Doc: Response to measles outbreak out of proportion

| 03 Apr 2019 | 01:29

    By Becca Tucker
    A six-month measles outbreak has Rockland County in a state of emergency, with unvaccinated kids barred first from school and then, in a move that made international headlines, from public places.
    Rockland County Executive Ed Day and health officials say the extraordinary measures are necessary to protect the public from a highly contagious and potentially dangerous disease.
    A growing group of concerned parents is suing, saying the county’s strong-arm tactics are out of proportion and imperil families’ rights to make appropriate medical choices for their children.
    Dr. Hendrieka Fitzpatrick, a general practitioner in New Jersey with an expertise in women’s and children’s health, is one of those people who say the county has gone too far. “We can’t start taking people’s choice away” over the measles vaccine.
    Regarding measles itself, Fitzpatrick said: “I’m not saying it’s not miserable, but it’s not life threatening” in the Western world. “It’s probably milder in children than the flu,” she said.
    The last measles death in the U.S. occurred in 2015, according to the Centers for Disease Control and Prevention.
    Severe measles, the kind that can kill you, “is more likely among poorly nourished young children, especially those with insufficient vitamin A, or whose immune systems have been weakened by HIV/AIDS or other diseases,” the World Health Organization says on its website. “More than 95 percent of measles deaths occur in countries with low per capita incomes and weak health infrastructures.”
    Still, there are health risks for Rockland residents. Of the county’s 157 reported cases from the fall through March 29, “a small number … about 10 percent” resulted in “more serious complications,” said County Commissioner of Health Dr. Patricia Schnabel Ruppert.
    Those ranged from respiratory difficulty, ear infections and pneumonia to a pregnant mother with measles who at 34 weeks delivered prematurely.
    Her baby was born with measles.
    Nobody in Rockland County has gotten encephalitis, the brain swelling that is among the most serious potential complications of viral illnesses like measles.

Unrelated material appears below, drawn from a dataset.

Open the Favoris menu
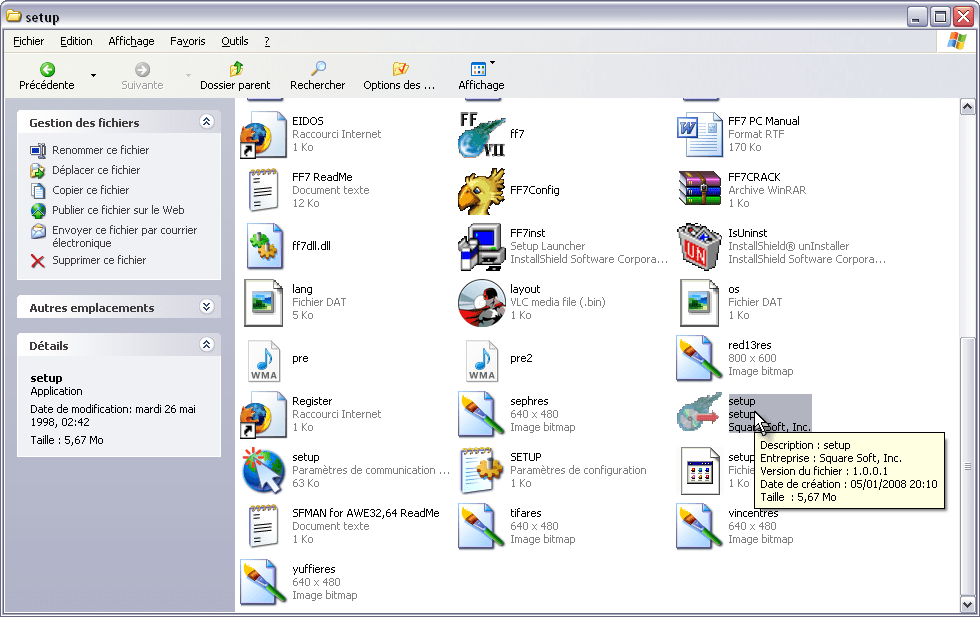The image size is (980, 617). [x=187, y=41]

    The risks of measles also include developmental issues years down the road, like impaired hearing or blindness, health commissioner Ruppert told a scrum of media outside a free vaccination clinic last week.
    Thirteen cases in Orange CountyThis measles outbreak originated in late September with Orthodox Jews returning from Israel and has been almost exclusively contained within the Orthodox community.
    It’s the longest outbreak since measles was declared eradicated in the United States in 2000.
    In November it spread to Orange County, where there have been a total of 13 confirmed cases since the fall, said Orange County Deputy Commissioner of Health Chris Ericson.
    As of April 2, there were “one or two cases in the few past weeks” that they were still following up on, he said.
    There are currently eight outbreak associated cases in New Jersey: six in Ocean County and two in Monmouth County.
    Last Tuesday, County Executive Day, a former police detective, announced the emergency order banning unvaccinated minors six months to 18 years old from public indoor places like grocery stores until April 25, unless they have a medical exemption or are already immune.
    When the order went into effect, there were under 10 active measles cases in Rockland, Commissioner Ruppert told the Journal News.
    Religious exemptionsFitzpatrick, who holds a BA in medical ethics, wrote an affidavit for a group of private school parents who are suing the Rockland health department for banning their kids from attending their Waldorf school, where there have been no cases of measles.
    The parents are going by their initials in the lawsuit, an indication of how toxic the vaccination issue has become.
    “Kids shouldn’t be left out of school because they aren’t immune to measles,” said Fitzpatrick.
    New York is one of 47 states that allow parents to claim a religious exemption for their children’s vaccines. That freedom of choice, already tenuous, is in “precarious danger,” said Michael Sussman, the lawyer for the group of about 20 Waldorf parents.
    Sussman is planning to file an additional lawsuit on Thursday in response to the county’s ban on minors going out in public. The plaintiffs are the Waldorf parents and another 30 or so people who came forward after the ban.
    “We feel quite confident – and we felt previously – that this is an overreach,” Sussman said.
    'Fears that grips the population'Rockland’s measures come as a jurisdiction across the country has taken things a step farther.
    In Phoenix, Arizona, police with guns drawn took three unvaccinated kids from their home in February, after the parents visited a clinic with their feverish two-year-old.
    The state has charged the parents with child abuse and the children were taken into foster care. The toddler was found to have a respiratory infection.
    “This is one of those things that can imperil liberty: a feeling of fear that grips the population,” said Sussman.
    County Executive Day says parents will not be asked to show documentation proving their kids are vaccinated.
    But if an unvaccinated child is proved to be the source of a measles outbreak, the parent or guardian may be held liable, legally punishable by a $500 fine or even jail time.
    The road we’re on is “scary to me,” said Fitzpatrick. “We can’t start taking people’s choice away, one thing then another.”